Based on the limited amount of information given above do you suspect that this patient has developed left sided CHF, right sided CHF, or total CHF?
How do you arrive at your answer to that question?
What is the likely cause for this patients heart failure?
From the information given above, identify three risk factors that probably contributed to the patient's heart attack 5 years ago.
Why is the patient taking allopurinol?
Why is the patient taking atorvastatin?
Why is the patient taking celecoxib?
Why is the patient taking aspirin and clopidogrel?
VS BP 125/80, Pulse 125, Resp 28 and labored, Temp 98.5, Wt 215, Ht 5'8", Patient is anxious.
Skin Pale with cool extremities and is slightly diaphoretic.
Neck Supple with no bruits over carotid arteries. No thyromegaly or adenopathy. Positive for JVD (jugular venous distention) and postitive for HJR (hepatojugalar reflex).
What can you say about this patients blood pressure?
Why might this pt be tachycardiac?
Why might this patient be tachypneic?
Is this patient technically underweight, overweight, obese, or is her weight healthy?
Explain the pathophysiology of the abnormal skin manifestations.
Do abnormal findings in the neck (JVD and HKR) suggest left heart failure, right heart failure, or total CHF?
Lungs: Bibasilar rales with auscultation. Percussion was resonant throughout.
Heart: PMI (point of maximal impact) displaced laterally. Normal S1 and S2 with distinct S2 at apex. No friction rubs or murmurs.
Abdomen: Soft to palpation with no bruits or masses. Significant hepatomegaly and tenderness observed with deep palpation.
Extremities: 2+ pitting edema in feet and ankles extending bilaterally to mid calf region. Cool sweaty skin. Radial, dorsal pedis and posterior tibial pulses present and moderate in intensity.
Neurological: Alert and oriented x 3 (place person and time). Cranial and sensory nerves intact. DTRs (deep tendon reflexes) 2+ and symmetric. Strength is 3/5 throughout.
Chest xray: Prominent cardiomegaly with perihilar shadows consistent with pulmonary edema.

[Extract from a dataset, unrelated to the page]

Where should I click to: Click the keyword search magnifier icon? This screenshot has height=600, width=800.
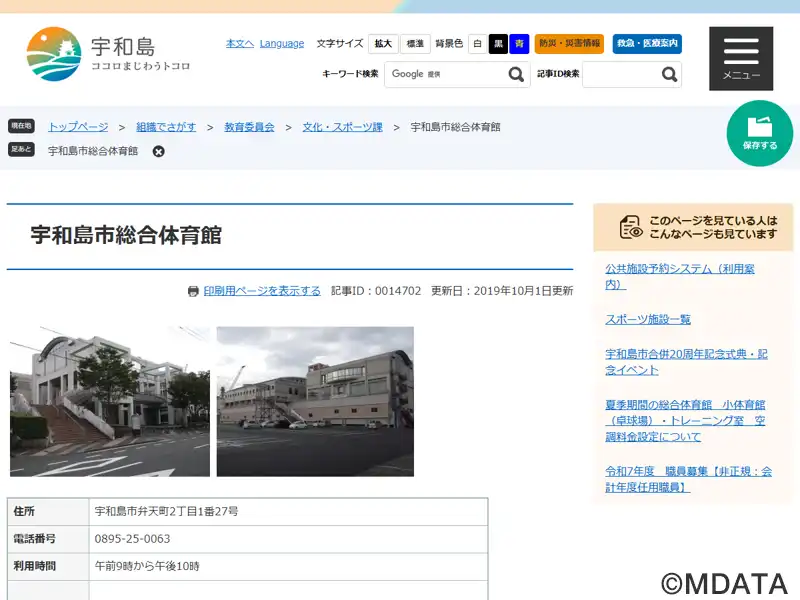point(516,74)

EKG: Sinus tachycardia with waveform, abnormalities consistent with LVH (left ventricular hypertrophy). Prounced Q waves consistent with previous myocardial infarction.

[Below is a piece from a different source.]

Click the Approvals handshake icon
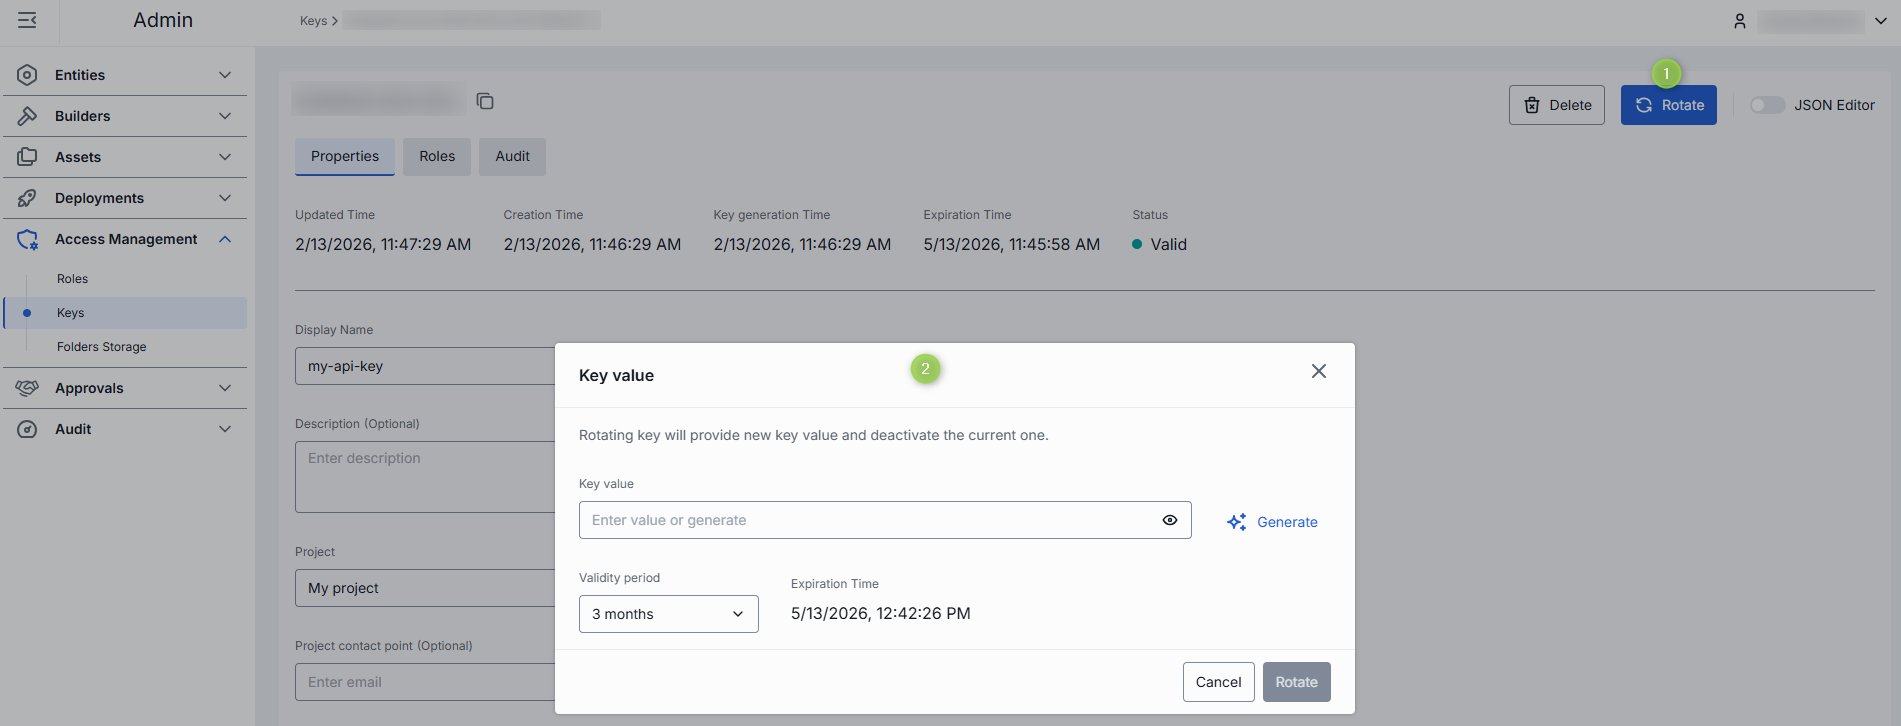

ECHOCARDIOGRAM: Cardiomegaly with poor left ventricular wall movement.
Radionuclide imaging: EF (ejection fraction) 39%.
What abnormal cardiac exam and chest x-ray findings closely complement one another?
Which abnormal cardiac exam and EKG findings closely complement one another?

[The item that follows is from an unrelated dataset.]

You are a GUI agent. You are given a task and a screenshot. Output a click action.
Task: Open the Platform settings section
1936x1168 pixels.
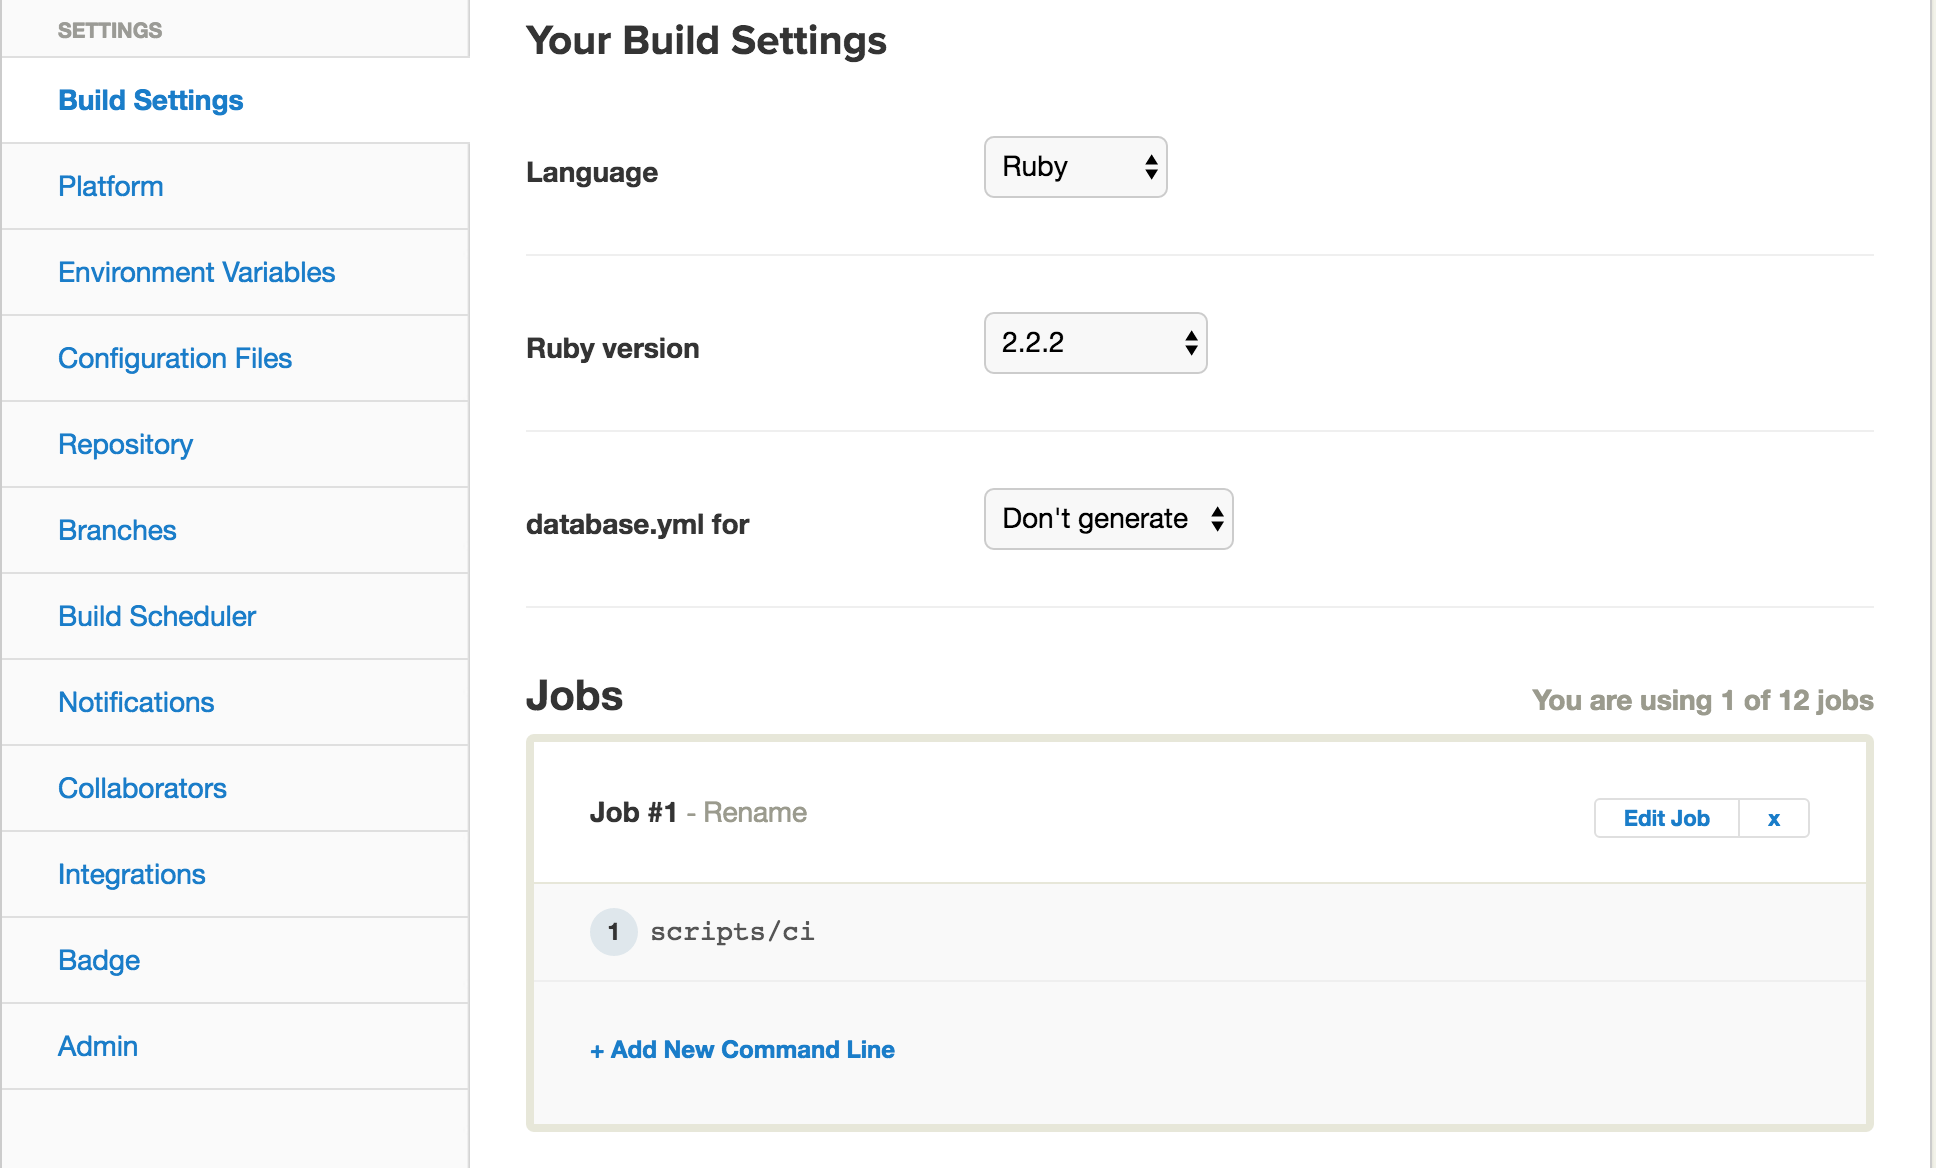click(111, 186)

Lab: Na 153, K 3.2, BUN 50, Cr 2.3, Glu 131, Ca 9.3, Mg, 1.9, Alk Phos 81, AST 45, pH 7.35, PaCO2 53 mm Hg, PaO2 65 mm Hg, WBC 5.1, Hct 41%, Hgb 13.7, Plt 220,000, Alb 3.5, TSH 1.9, T4 9.1.
What might the abnormal serum Na and K levels suggest?
Explain the abnormal BUN and Cr concentrations?
What might be causing the elevated serum glucose concentrations?
Explain the abnormal serum AST level.
Explain the abnormal arterial blood gas findings.
Which of the hematologic findings if any are abnormal?
What do the TSH and T4 data suggest?
Identify 4 drugs that might be immediately helpful to this patient.
Ejection fraction is an important cardiac function parameter that is used to determine the contractile status of the heart and is measured with specialized testing procedures. If a patient as an SV (stroke volume) = 100 and an EDV (end diastolic volume= 200, is the EF abnormally high, low, or normal?